▸ What to work on: Please, starting at the line that contains "Click the Java coffee cup icon", reproduce every line exactly until the records run out, skipping all pictures.

▸ Available records:
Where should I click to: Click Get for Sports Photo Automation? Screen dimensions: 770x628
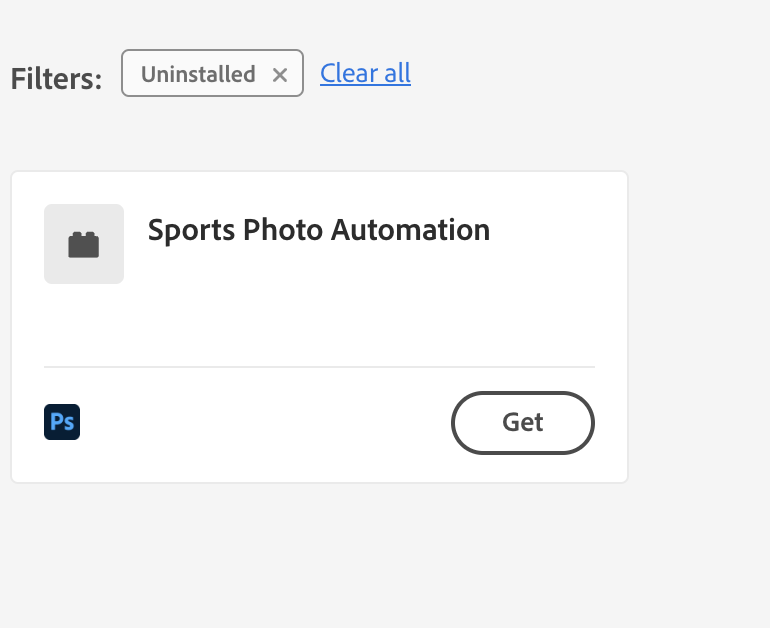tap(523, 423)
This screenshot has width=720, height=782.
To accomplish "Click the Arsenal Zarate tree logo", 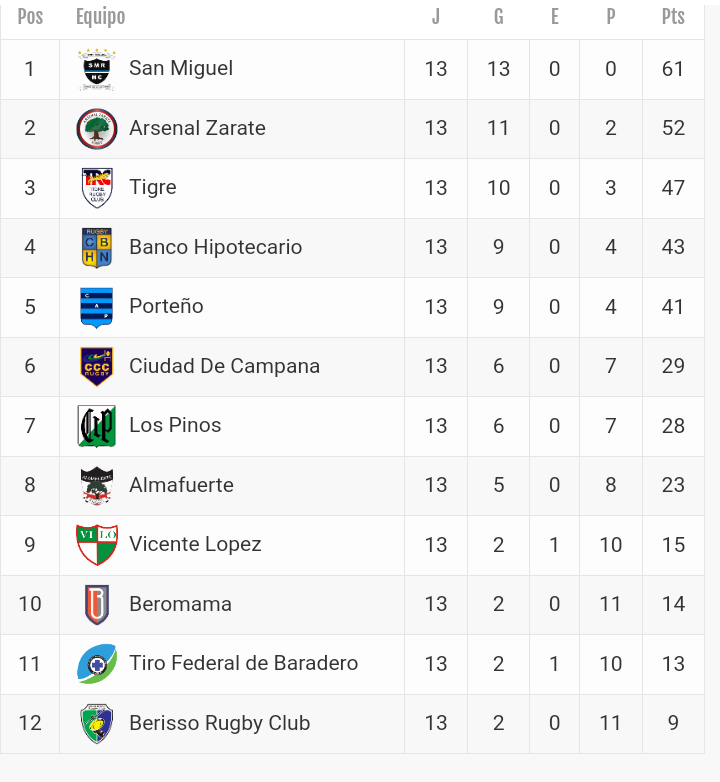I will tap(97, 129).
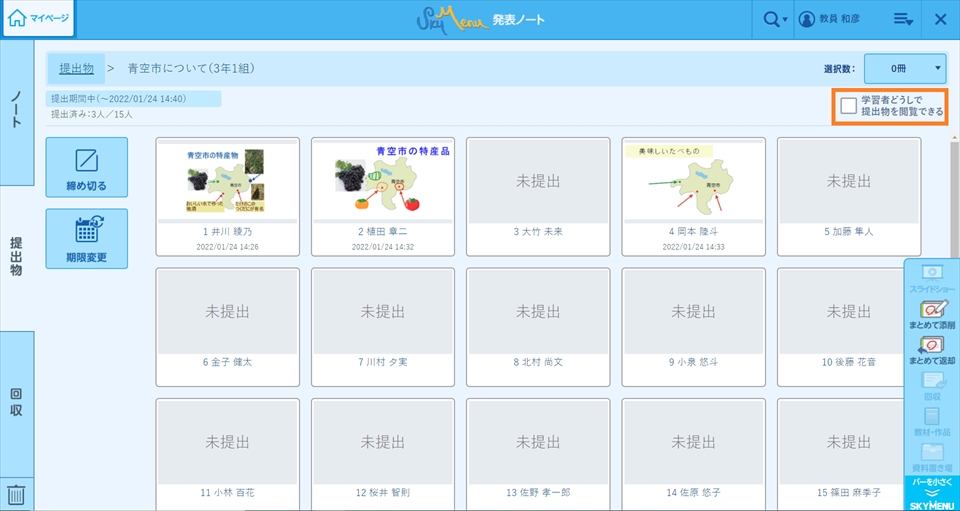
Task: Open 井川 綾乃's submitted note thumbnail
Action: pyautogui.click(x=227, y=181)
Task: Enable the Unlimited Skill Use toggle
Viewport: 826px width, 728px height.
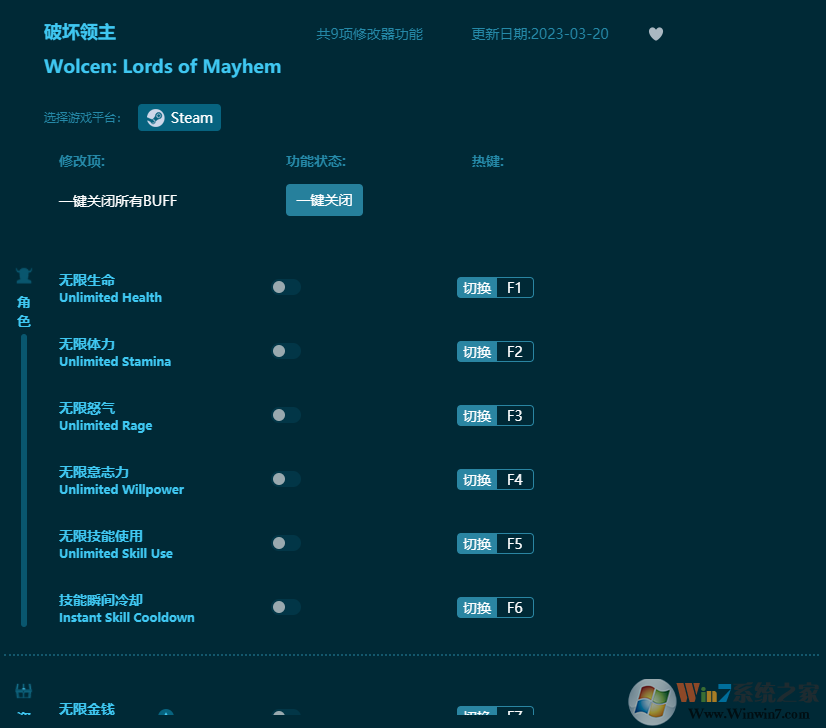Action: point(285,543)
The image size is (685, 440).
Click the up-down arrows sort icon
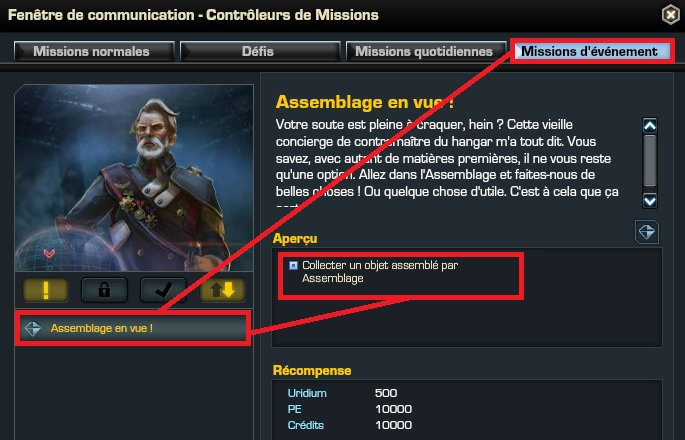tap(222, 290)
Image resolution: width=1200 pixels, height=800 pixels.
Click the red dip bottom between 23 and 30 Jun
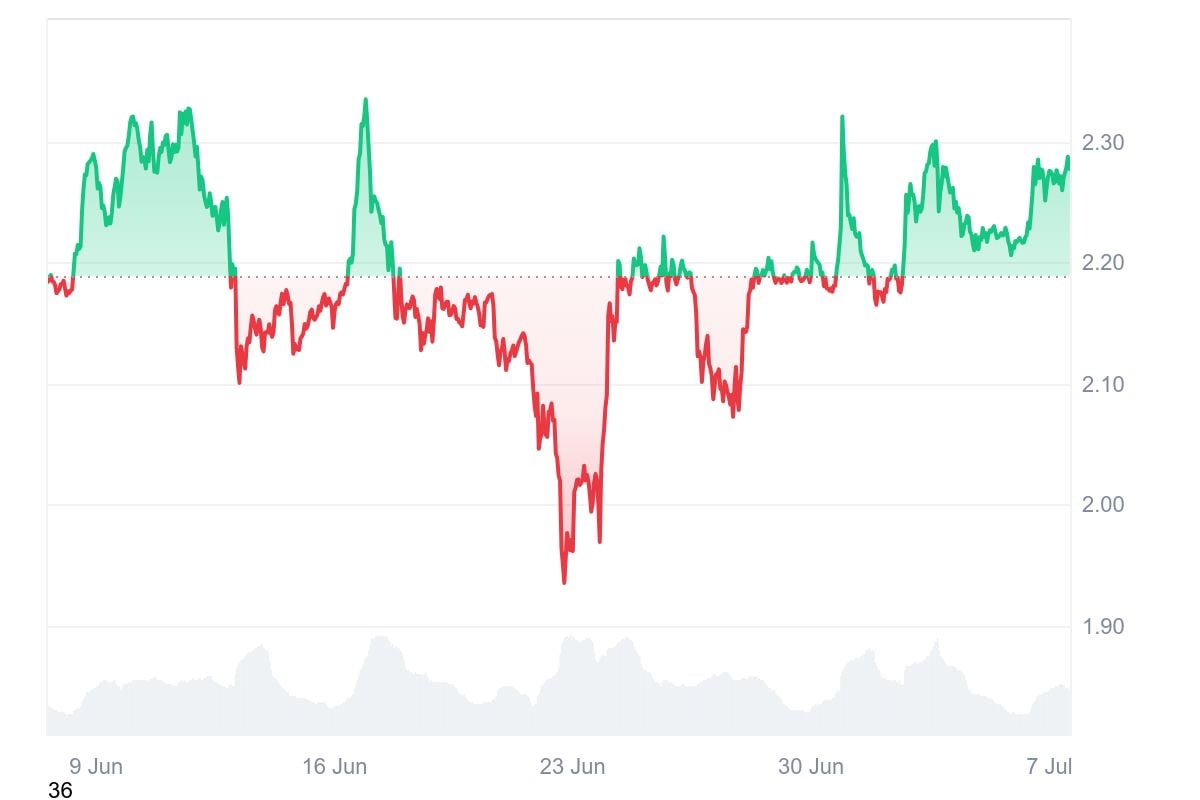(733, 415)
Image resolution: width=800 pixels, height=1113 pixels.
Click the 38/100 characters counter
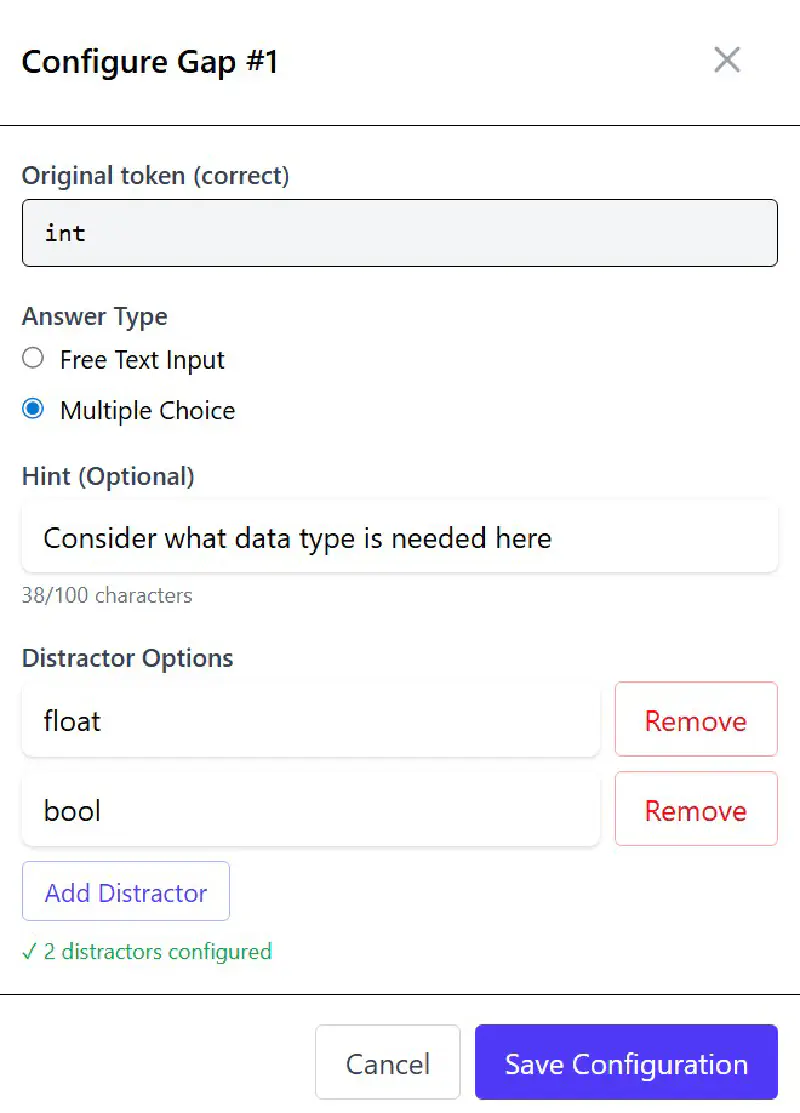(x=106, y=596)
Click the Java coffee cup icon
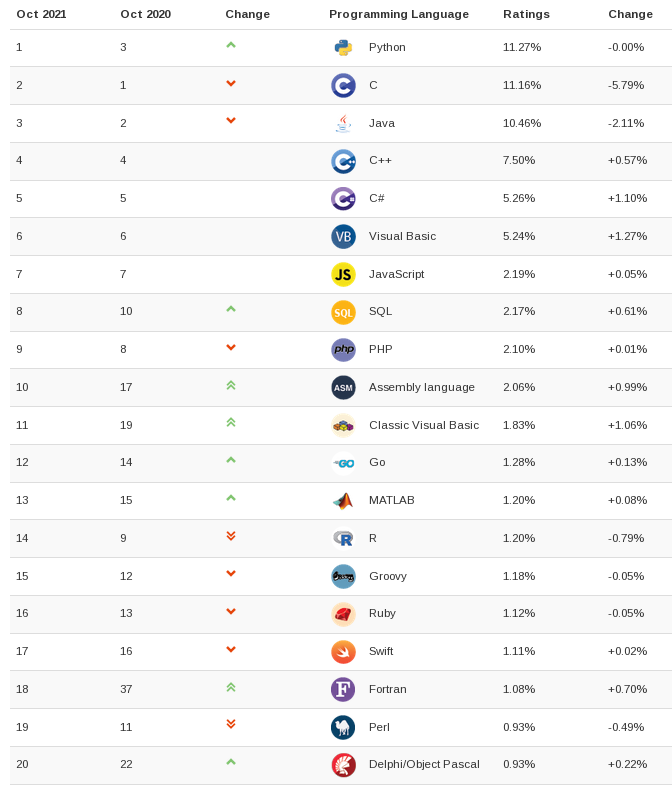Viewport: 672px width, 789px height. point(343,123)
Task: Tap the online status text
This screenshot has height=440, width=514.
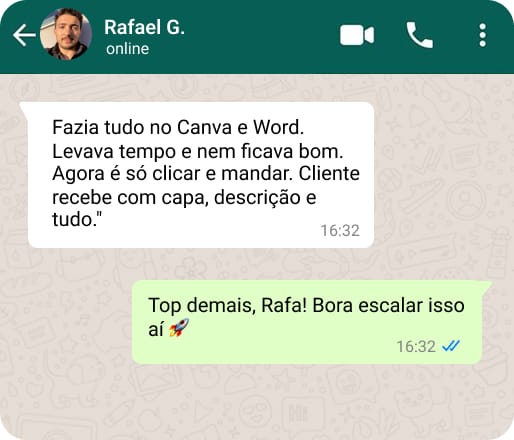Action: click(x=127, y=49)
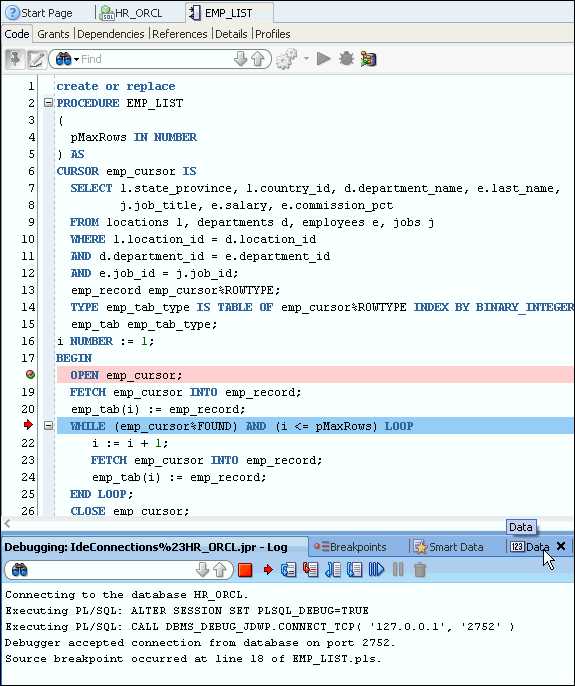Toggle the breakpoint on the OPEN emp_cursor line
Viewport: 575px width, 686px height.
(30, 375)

▸ Answer for the task:
Click the Java coffee cup icon
Viewport: 672px width, 789px height. point(343,123)
Task: Tap the online status text
This screenshot has height=440, width=514.
Action: click(x=127, y=49)
Toggle the breakpoint on the OPEN emp_cursor line
Viewport: 575px width, 686px height.
(30, 375)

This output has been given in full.